▸ Extrait présenté:
L’année dernière, la circonscription a enregistré 93 faits pour 1000 habitants. Un résultat nettement supérieur à Dijon par exemple, et ses 59 crimes et délits pour 1000 habitants. Grenoble arrive également devant des villes comme Marseille et ses 85 délits et crimes pour 1000 habitants. Un secteur pourtant connu pour son climat violent.

Pour la procureur de la République de Grenoble Jean-Yves Coquillat, l’explication de cette violence est la suivante : “Je n’ai jamais vu une ville qui était aussi pourrie et gangrenée par le trafic de drogue que Grenoble. C’est bien simple, il y a des points de revente partout”, avait-il déclaré au Dauphiné Libéré à l’été 2017. Il avait à l’époque défrayé la chronique. Dans les chiffres pourtant, les délits et crimes relatifs au trafic de drogue ne sont pas les plus éloquents.

Le bilan de la police grenobloise révèle en effet que ce sont les cambriolages qui arrivent en tête des faits les plus importants dans la zone, avec plus de 8 pour 1000 habitants : soit un total de 4315 sur l’année 2017. Avec une moyenne de 15 cambriolages par jour, la zone a connu une hausse de 10% par rapport à l’année précédente pour ce type de délits.

Pour tout ce qui relatif aux infractions à la législation sur les stupéfiants cependant, Grenoble et ses 1,63 faits pour 1000 habitants arrive loin derrière Toulon par exemple (6,45 pour 1000 habitants). Attention toutefois, il s’agit ici d’une comparaison avec quatre autres circonscriptions de police de province : Marseille, Toulon, Rennes et Saint-Étienne. Ces résultats ne sont pas représentatifs d’un classement national.

▸ Consigne donnée A:
Répondez à ces questions d'après l'extrait sur la délinquance à Grenoble :
(i) Combien de faits pour 1000 habitants la circonscription a-t-elle enregistrés l'année dernière ?
(ii) Combien de cambriolages ont été commis au total sur l'année 2017 ?
(iii) Quel est le taux d'infractions à la législation sur les stupéfiants de Toulon ?
▸ Consigne donnée B: Relevez toutes les villes nommées dans l'extrait sur la délinquance à Grenoble.
▸ Consigne donnée C: Donnez la suite de l'extrait sur la délinquance à Grenoble à partir de sa dernière phrase.
Les données sont un matériau distinct de l'extrait.

▸ Données:

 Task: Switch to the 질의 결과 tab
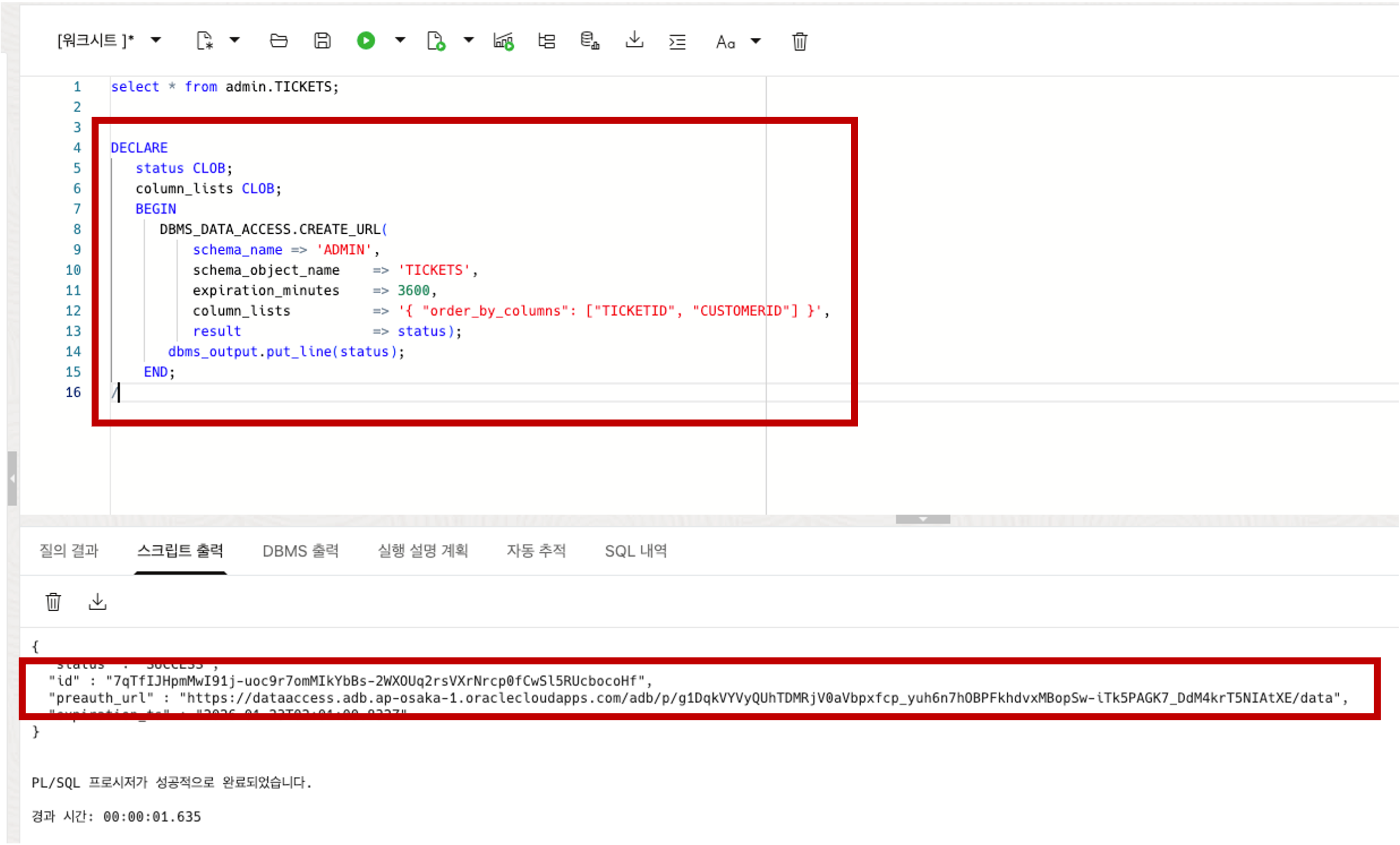point(69,550)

▸ Résultat de l'exercice A:
(i) 93 faits pour 1000 habitants.
(ii) 4315 cambriolages.
(iii) 6,45 pour 1000 habitants.

▸ Résultat de l'exercice B: Grenoble, Dijon, Marseille, Toulon, Rennes, Saint-Étienne.

▸ Résultat de l'exercice C:
On peut également voir que la délinquance a augmenté en 2017. L’an dernier, les vols violents avec arme ont connu une hausse de 42% par rapport à 2016. Les vols violents sans armes ont, eux, augmenté de 26%.

Aux vues de ces résultats, il semble qu’il n’est pas erroné de dire que Grenoble est une ville où la délinquance et la criminalité y est plus forte que la moyenne. Les facteurs peuvent cependant être multiples et ont évolué au fil de l’histoire.

De manière générale en France, la criminalité a connu des variations significatives.
La criminalité en France ne date pas d’aujourd’hui. Plutôt faible dans les années 1970 — notamment avec la prospérité que connaît le pays depuis la fin de la guerre (Trente Glorieuses) — le taux de criminalité s’accentue dès 1980, dû à la détérioration de la situation économique de la France après le premier choc pétrolier en 1973. Mais aussi dû à la hausse du chômage qui entraîne alors une paupérisation de la population. Il atteint un premier pic en 1984, de 67,08 crimes et délits pour 1000 habitants. Ce dernier connaît une considérable baisse pendant quatre années de suite puis réaugmente à la fin de la décennie pour s’établir à 61,73 faits pour 1000 habitants en 1990. On constate d’ailleurs que ce schéma se répète à chaque début de décennie jusque de nos jours, dû à la dépénalisation de certains actes.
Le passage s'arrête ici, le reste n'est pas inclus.